### What you have to do
Write out the data from its first line through the line containing "This screenshot has width=924, height=670.", and leave the pictures out.

### Data for analysis

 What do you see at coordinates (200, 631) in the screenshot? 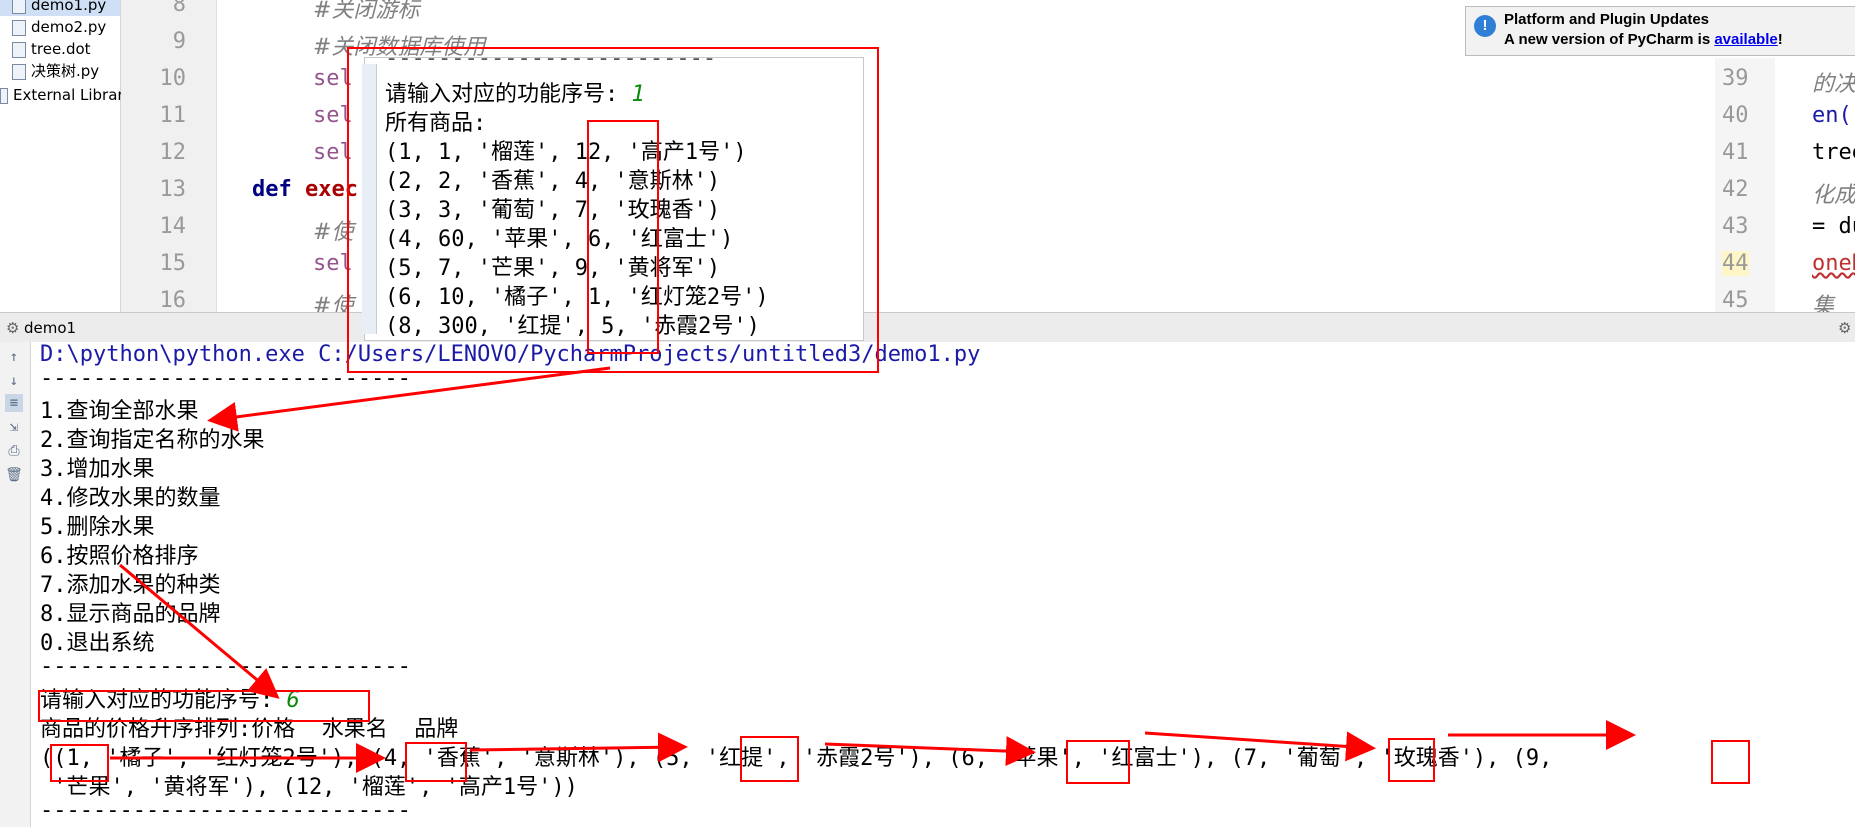
I see `arrow-sort-to-prompt` at bounding box center [200, 631].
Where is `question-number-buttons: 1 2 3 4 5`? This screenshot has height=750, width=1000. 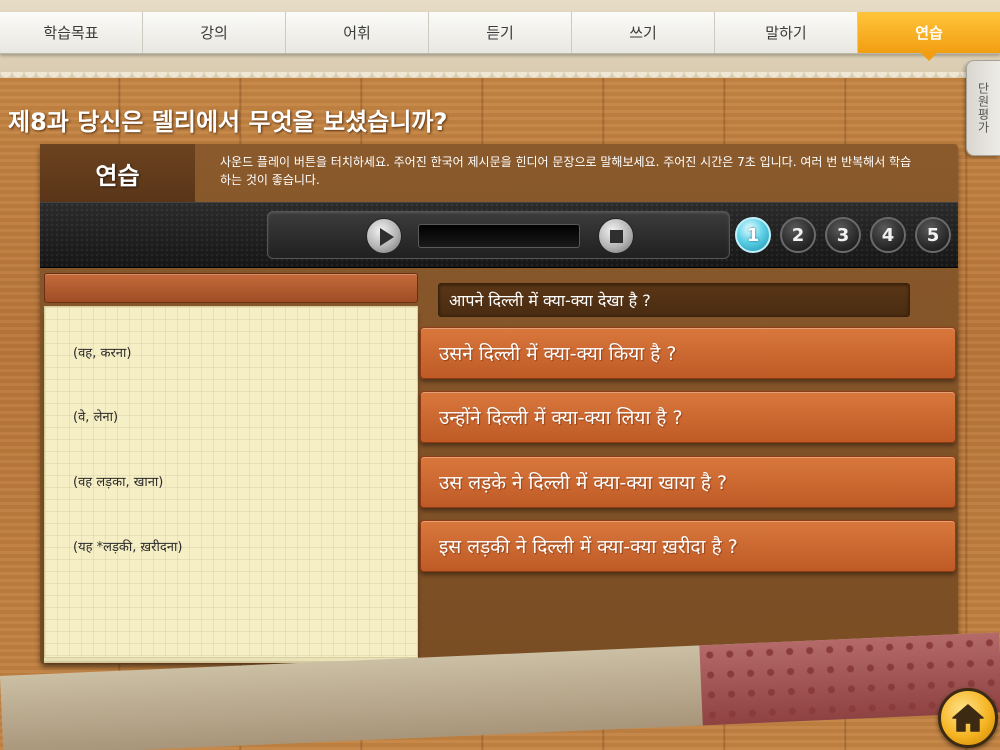
question-number-buttons: 1 2 3 4 5 is located at coordinates (843, 236).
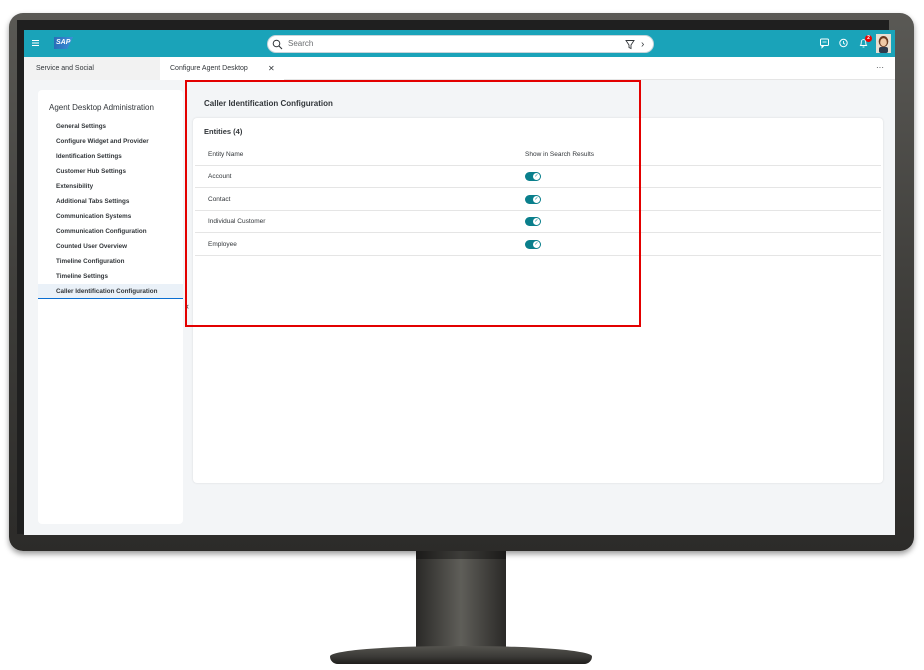 This screenshot has width=924, height=670. Describe the element at coordinates (278, 44) in the screenshot. I see `search-icon` at that location.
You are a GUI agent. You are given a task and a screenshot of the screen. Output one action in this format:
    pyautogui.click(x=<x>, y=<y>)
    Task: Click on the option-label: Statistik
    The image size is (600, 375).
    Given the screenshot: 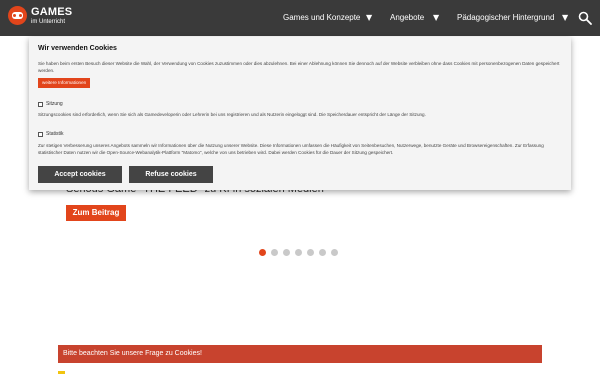 What is the action you would take?
    pyautogui.click(x=55, y=134)
    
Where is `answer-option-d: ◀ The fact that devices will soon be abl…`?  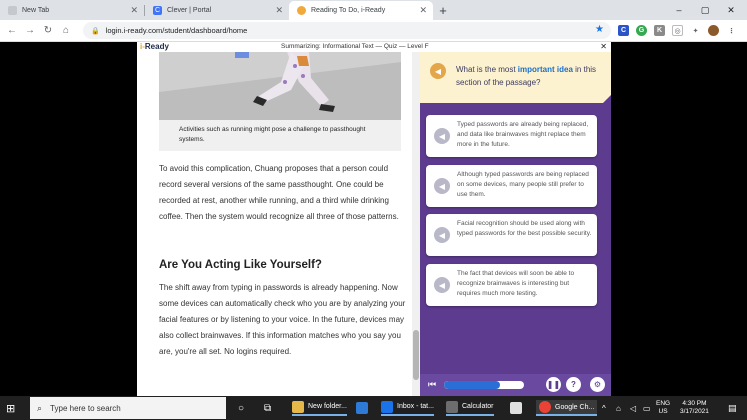
answer-option-d: ◀ The fact that devices will soon be abl… is located at coordinates (512, 285).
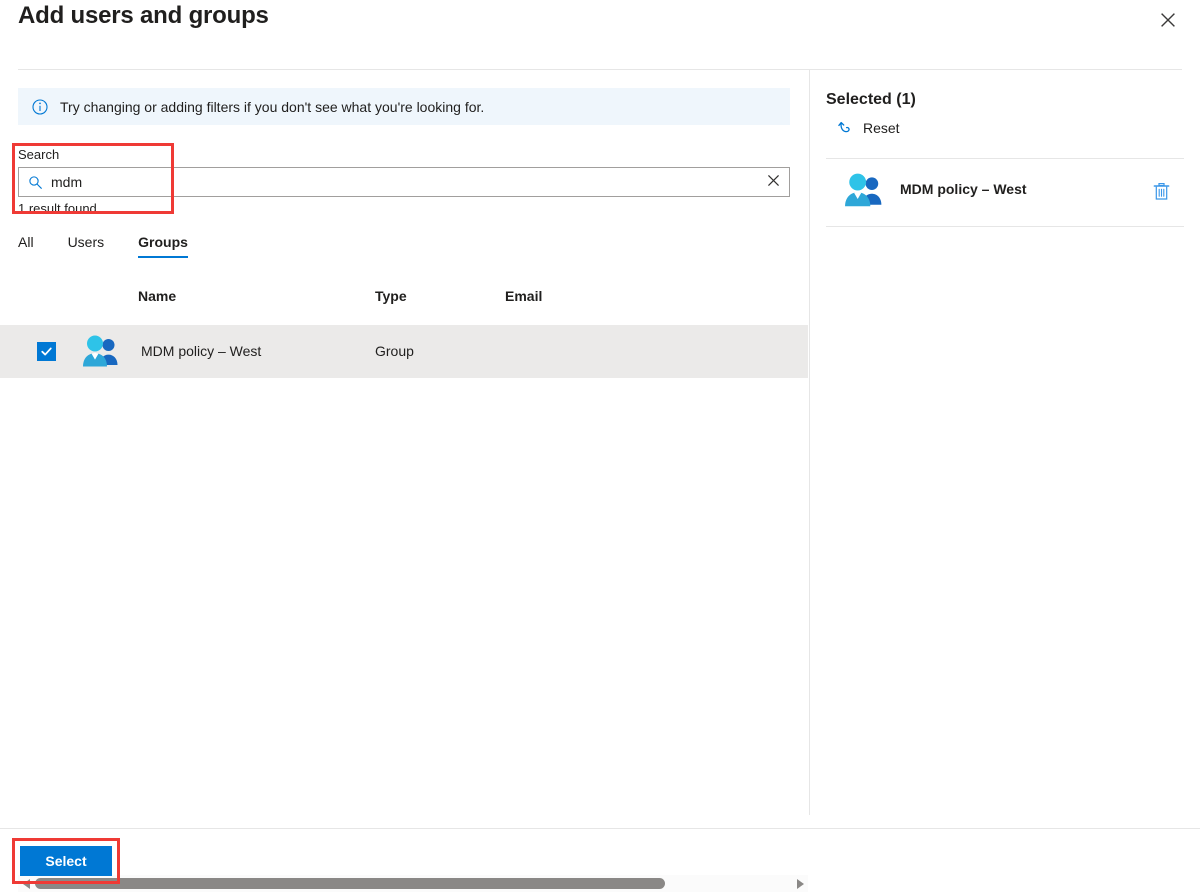  Describe the element at coordinates (157, 296) in the screenshot. I see `column-header-name: Name` at that location.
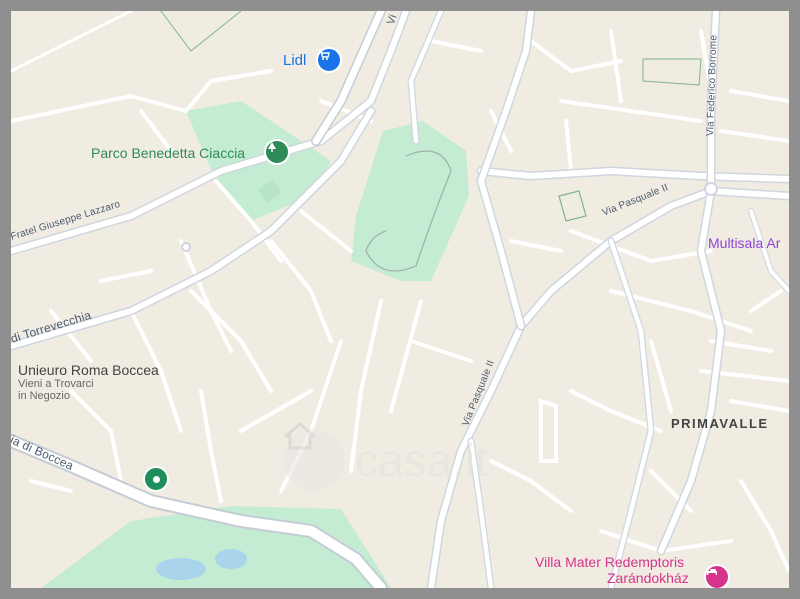 This screenshot has height=599, width=800. Describe the element at coordinates (56, 384) in the screenshot. I see `poi-unieuro-subtitle-1: Vieni a Trovarci` at that location.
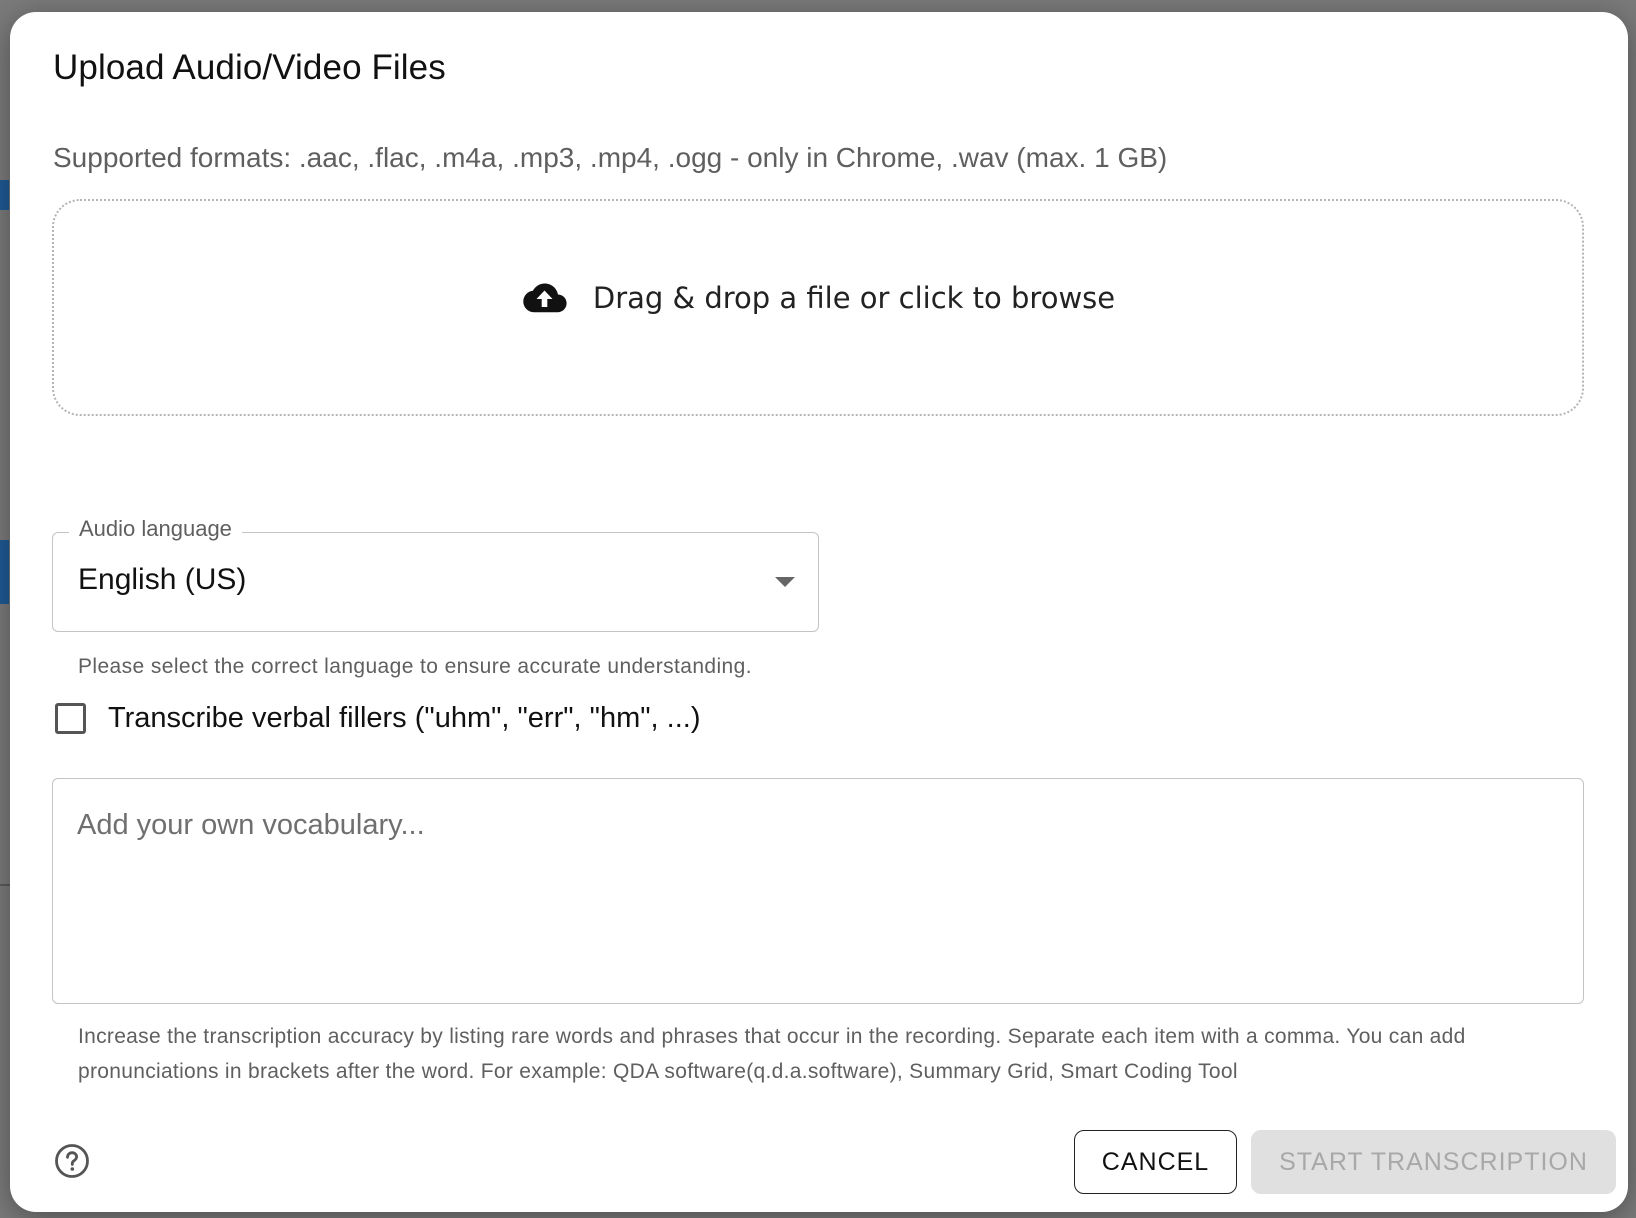 Image resolution: width=1636 pixels, height=1218 pixels. Describe the element at coordinates (162, 580) in the screenshot. I see `audio-language-value: English (US)` at that location.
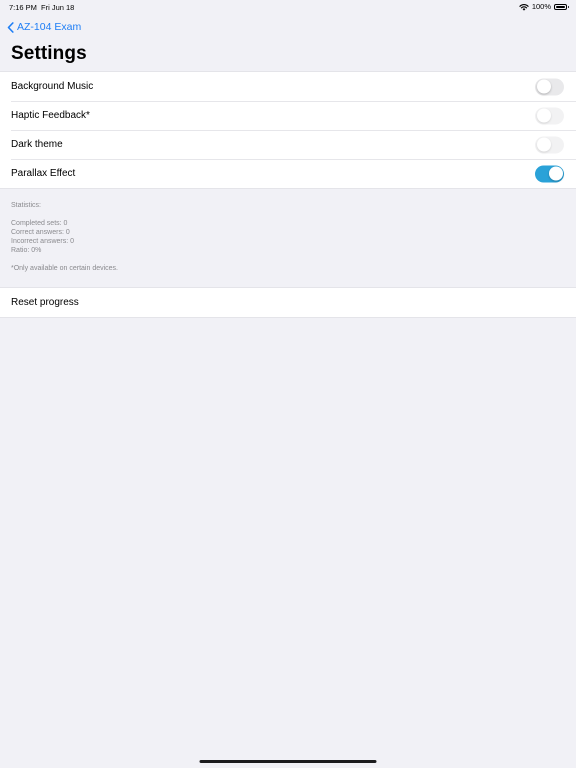 This screenshot has width=576, height=768. What do you see at coordinates (50, 27) in the screenshot?
I see `back-label: AZ-104 Exam` at bounding box center [50, 27].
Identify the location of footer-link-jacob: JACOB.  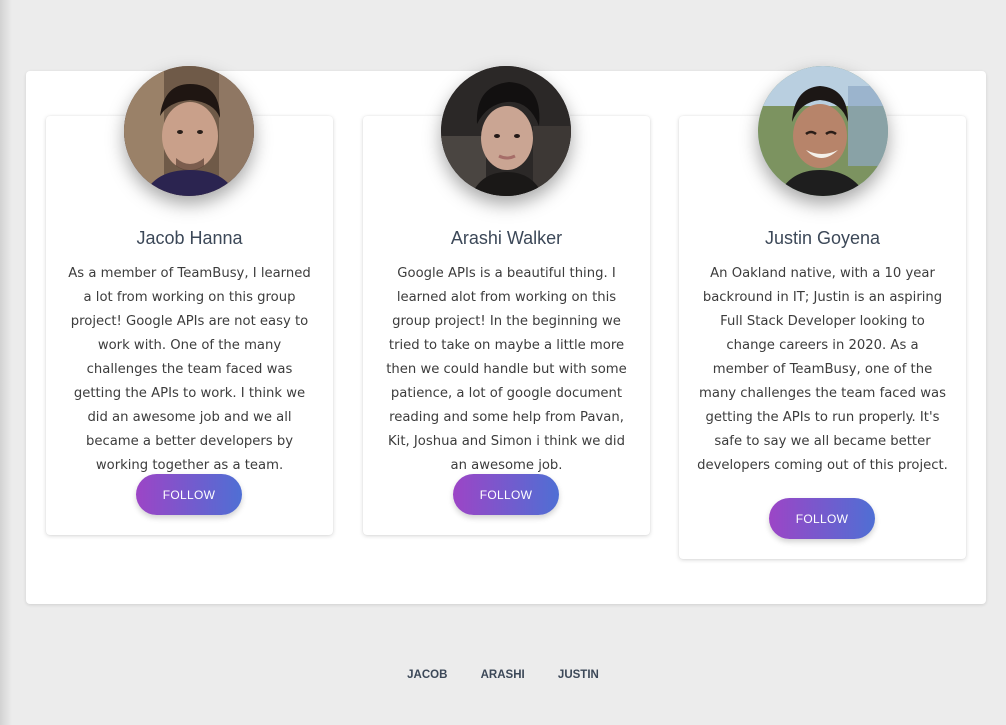
(427, 675).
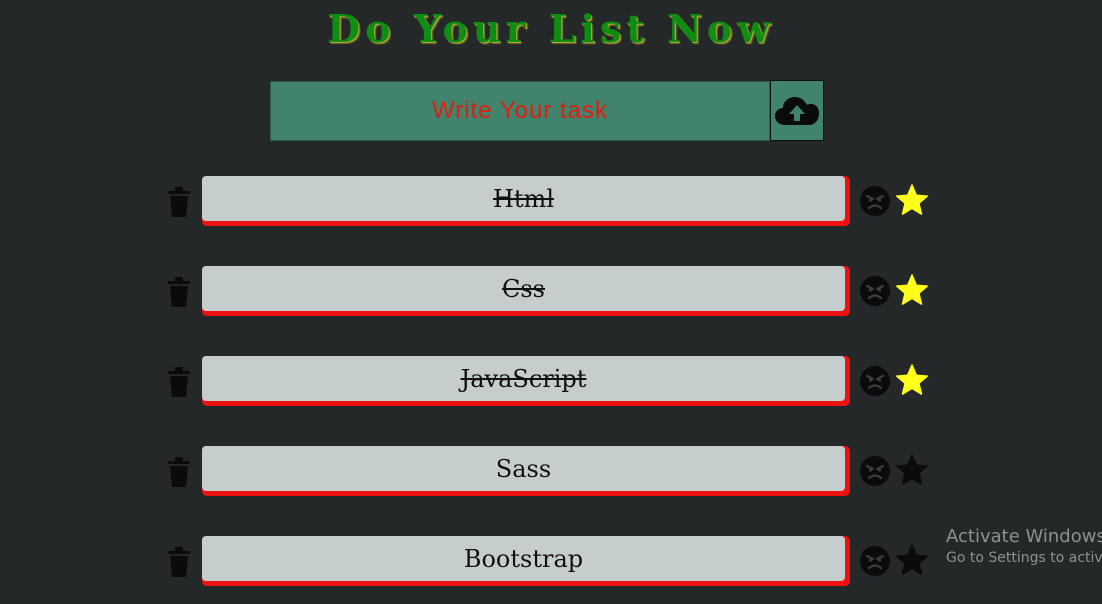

### Answer to this problem
 What do you see at coordinates (200, 631) in the screenshot? 
I see `arrow-sort-to-prompt` at bounding box center [200, 631].
Where is `question-number-buttons: 1 2 3 4 5`? This screenshot has height=750, width=1000. 
question-number-buttons: 1 2 3 4 5 is located at coordinates (843, 236).
 This screenshot has width=924, height=670. Describe the element at coordinates (278, 44) in the screenshot. I see `search-icon` at that location.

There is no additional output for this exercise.